Choline supported poly(ionic liquid) graft copolymers as novel delivery systems of anionic pharmaceuticals for anti-inflammatory and anti-coagulant therapy.

New type of carriers based on grafted poly(ionic liquid)s was designed for delivery of ionically attached salicylates (Sal). Choline derived ionic liquid monomeric units were successfully introduced with various content in the side chains by the controlled radical polymerization. Properly high amounts of ionic pharmaceutics in the polymer systems were achieved by the well-fitted length and grafting degree of the side chains.

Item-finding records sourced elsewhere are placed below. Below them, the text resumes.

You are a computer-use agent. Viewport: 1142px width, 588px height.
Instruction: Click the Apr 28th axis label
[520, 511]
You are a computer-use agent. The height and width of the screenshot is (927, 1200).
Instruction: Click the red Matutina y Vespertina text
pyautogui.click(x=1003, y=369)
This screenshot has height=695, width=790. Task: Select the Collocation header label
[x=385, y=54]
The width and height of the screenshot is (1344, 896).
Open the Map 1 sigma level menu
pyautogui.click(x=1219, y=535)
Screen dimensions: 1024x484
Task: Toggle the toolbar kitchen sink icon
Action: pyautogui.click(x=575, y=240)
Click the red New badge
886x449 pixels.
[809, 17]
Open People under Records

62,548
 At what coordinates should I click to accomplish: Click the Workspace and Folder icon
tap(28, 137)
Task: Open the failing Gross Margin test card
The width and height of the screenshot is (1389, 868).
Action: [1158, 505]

In aqueous solution the graft copolymers were self-assembled into the spherical superstructures with sizes up to 73 nm. Delivery studies showed "burst" release within 4 h, after that it was slower yielding ~70% of released drug within 80 h. Proposed nanocarriers supported low toxicity against human cells (NHDF and BEAS-2B), anti-inflammation activity evaluated with the use of pro-inflammatory interleukins (IL-6 and IL-8) and antibacterial activities towards E. coli. Adjustment of ionic drug content by structural parameters of graft copolymers, including grafting degree and graft length, are advantageous to tailor nanocarriers with self-assembly properties in aqueous media. Effective release process by ionic exchange and biological activity with low toxicity are promising for further development of this type of drug delivery (DDS).